__Work to complete__. Reproduce every line below, requests included, and multiply each click coordinate by 1.95, rounding to the nearest whole number with halves going up; leave all other numbers, such as screenshot dimensions, as they are. Omit the pictures from the output.

__Supplied entries__.
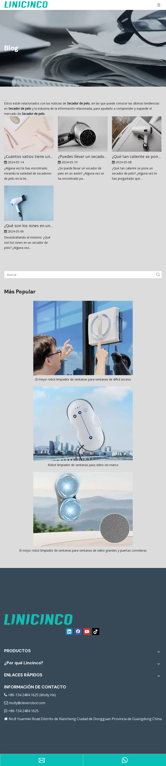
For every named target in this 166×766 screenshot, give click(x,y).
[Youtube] (86, 631)
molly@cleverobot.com (27, 702)
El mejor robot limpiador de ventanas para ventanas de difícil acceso (83, 379)
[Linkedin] (69, 631)
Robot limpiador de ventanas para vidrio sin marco (83, 465)
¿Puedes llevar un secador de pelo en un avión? (82, 156)
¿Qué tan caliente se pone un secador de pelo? (136, 156)
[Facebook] (78, 631)
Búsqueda (158, 274)
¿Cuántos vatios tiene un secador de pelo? (29, 156)
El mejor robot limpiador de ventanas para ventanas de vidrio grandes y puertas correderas (83, 550)
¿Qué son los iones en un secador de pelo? (29, 225)
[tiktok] (95, 631)
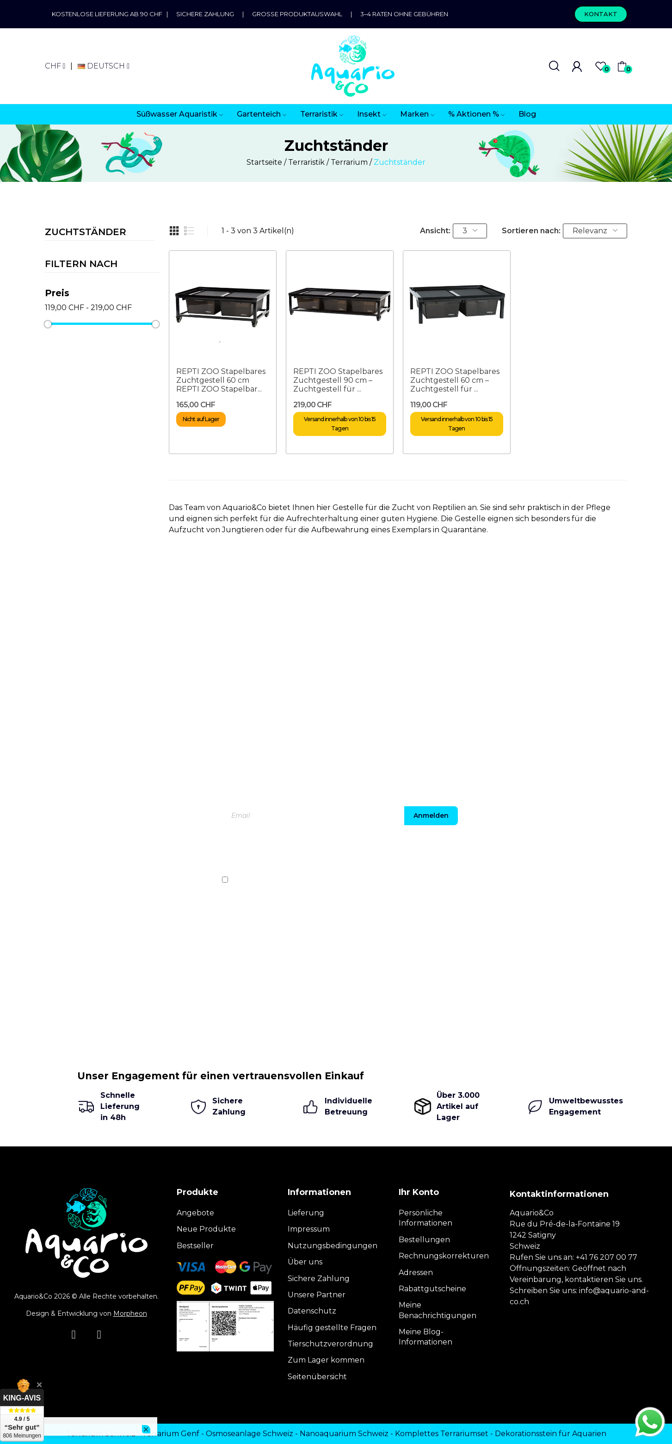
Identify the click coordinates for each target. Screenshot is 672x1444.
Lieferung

__Problem solution__.
For every named target in this 166×766 screenshot, give click(x,y).
[Youtube] (168, 1230)
molly@cleverobot.com (53, 1369)
El mejor robot limpiador de ventanas para ventanas de difícil acceso (162, 739)
[Linkedin] (135, 1230)
Robot limpiador de ventanas para vidrio sin marco (162, 907)
¿Puedes llevar un secador de pelo en un avión? (160, 304)
¿Qué tan caliente se pone un secador de pelo? (265, 304)
[Facebook] (152, 1230)
Búsqueda (308, 534)
¿Cuántos vatios tiene un secador de pelo? (57, 304)
El mejor robot limpiador de ventanas para ventanas de vidrio grandes y puertas correderas (162, 1073)
¿Qué son los iones en un secador de pelo? (57, 439)
[tiktok] (185, 1230)
Identify the click coordinates for each target. Screenshot is 672x1444.
Lieferung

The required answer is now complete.